# Passage shown

— begin —

Magdalena Brouwer was not the wife of John Drake
Perhaps the most widely accepted but unproven line of descent from Anneke Jans is the connection which begins with the alleged marriage of Magdalena Brouwer, bp. 8 Mar 1704, daughter of Jacobus Brouwer and Anna Bogardus, to John Drake. This error was first brought to the attention of interested genealogists in The American Genealogist, Vol. 30, July 1954, p. 176 and Vol. 31, January 1955, p. 54, being corrections and additions to William J. Hoffman's "Brouwer Beginnings - The First Three Generations of the Adam Brouwer Berchoven Family," published in The American Genealogist, Vols. 23 and 24, 1947-1948.
The alleged children of Magdalena and John Drake, namely Joseph, John,
Martha, Phoebe, Esther, Eleanor, William, Jacob, Samuel, Benjamin, Mary and
Zephaniah, were indeed John's children, most of whom are named in the will of John
Drake of Goshen Prect., Orange Co., New York, dated 6 February 1779 and proved
28 January 1780; it should be noted, however, that in his will John mentions his
wife's name as "Martha".
In the very professional article by Neil D. Thompson, "Auguste Grasset of La Rochelle, London, and New York City," National Genealogical Society Quarterly, Vol. 66, No. 1, March 1978, it is quite clearly shown that the wife of John Drake was Martha Oldfield, the daughter of Joseph Oldfield and Martha Grasset. As a point to also consider, some of the children of John Drake and Martha Oldfield are clearly named after members of Martha's family, i.e., Martha-for John's wife and mother-in-law, Martha Grasset; Esther and Mary-for Martha's Aunts, Esther and Marianne Grasset, and for her sisters, Hester and Mary Oldfield; Samuel-for Martha's uncle, Samuel Grasset.
A very conclusive fact of evidence that leaves no question as to the identity of John's wife is given by an old bible record of the Daines family of Chester, New York, which states that William Drake was the son of John Drake and identifies one of the sons of William as David Grasset Drake. An excellent unpublished account of the family of John Drake and Martha Oldfield and some of their descendants can be found in Drakes of Orange Co., New York, and Related Families, by Imogene H. Lane (Family History Library microfilm No. 0872801, item #4 on the film).
In addition to the above, it should be noted that on Chart No. 7A of this book the husband of Magdalena Brouwer has now been identified as William Van Note who died intestate in March 1772, naming his widow, "Magdalen Vannorte", and son, "Jacob Vannorte", both of Shrewsbury, Monmouth Co., New Jersey, as administrators of his estate. Fellow bondsmen are also identified as Jacob Brewer of Shrewsbury and John Van Clafe of Freehold, Monmouth County. An inventory of William's estate was also made by Jacob Laing and Elazerus Brewer on 10 April 1772.

— end —

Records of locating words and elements
— begin —

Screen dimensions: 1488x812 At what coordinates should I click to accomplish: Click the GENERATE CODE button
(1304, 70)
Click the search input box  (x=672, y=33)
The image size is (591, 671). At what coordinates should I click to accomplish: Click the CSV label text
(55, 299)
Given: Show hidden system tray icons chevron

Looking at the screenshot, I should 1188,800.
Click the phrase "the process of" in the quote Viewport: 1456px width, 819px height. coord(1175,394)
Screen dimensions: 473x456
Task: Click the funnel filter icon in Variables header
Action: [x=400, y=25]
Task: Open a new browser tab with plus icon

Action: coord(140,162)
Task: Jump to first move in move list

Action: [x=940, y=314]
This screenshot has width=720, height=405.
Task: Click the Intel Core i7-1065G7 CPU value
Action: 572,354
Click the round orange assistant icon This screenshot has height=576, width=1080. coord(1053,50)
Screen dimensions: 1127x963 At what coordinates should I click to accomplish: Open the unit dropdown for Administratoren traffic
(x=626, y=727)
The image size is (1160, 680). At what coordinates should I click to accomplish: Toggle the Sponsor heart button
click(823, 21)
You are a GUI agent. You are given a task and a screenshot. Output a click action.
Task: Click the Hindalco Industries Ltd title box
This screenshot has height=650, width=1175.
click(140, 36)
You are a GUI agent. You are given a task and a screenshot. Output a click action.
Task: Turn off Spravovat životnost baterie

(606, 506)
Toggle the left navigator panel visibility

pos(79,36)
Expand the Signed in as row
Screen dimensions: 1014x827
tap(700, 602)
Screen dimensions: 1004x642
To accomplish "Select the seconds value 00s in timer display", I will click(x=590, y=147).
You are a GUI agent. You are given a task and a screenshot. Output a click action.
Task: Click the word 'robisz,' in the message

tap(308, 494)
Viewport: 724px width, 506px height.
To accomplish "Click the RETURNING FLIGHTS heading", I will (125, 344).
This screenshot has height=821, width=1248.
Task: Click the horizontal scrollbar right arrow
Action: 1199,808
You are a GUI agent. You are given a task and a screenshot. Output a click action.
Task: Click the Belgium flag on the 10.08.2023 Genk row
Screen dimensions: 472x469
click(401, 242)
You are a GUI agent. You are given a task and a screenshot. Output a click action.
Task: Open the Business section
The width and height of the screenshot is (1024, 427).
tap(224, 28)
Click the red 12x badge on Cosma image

— end —

# Complete the following
a: Please transcribe the part of the note on Magdalena Brouwer above that opens with the words containing "In addition to" and closes with "10 April 1772.".
b: In the note on Magdalena Brouwer, who is identified on Chart No. 7A as her husband?

# Solutions in order
a:
In addition to the above, it should be noted that on Chart No. 7A of this book the husband of Magdalena Brouwer has now been identified as William Van Note who died intestate in March 1772, naming his widow, "Magdalen Vannorte", and son, "Jacob Vannorte", both of Shrewsbury, Monmouth Co., New Jersey, as administrators of his estate. Fellow bondsmen are also identified as Jacob Brewer of Shrewsbury and John Van Clafe of Freehold, Monmouth County. An inventory of William's estate was also made by Jacob Laing and Elazerus Brewer on 10 April 1772.

b: William Van Note.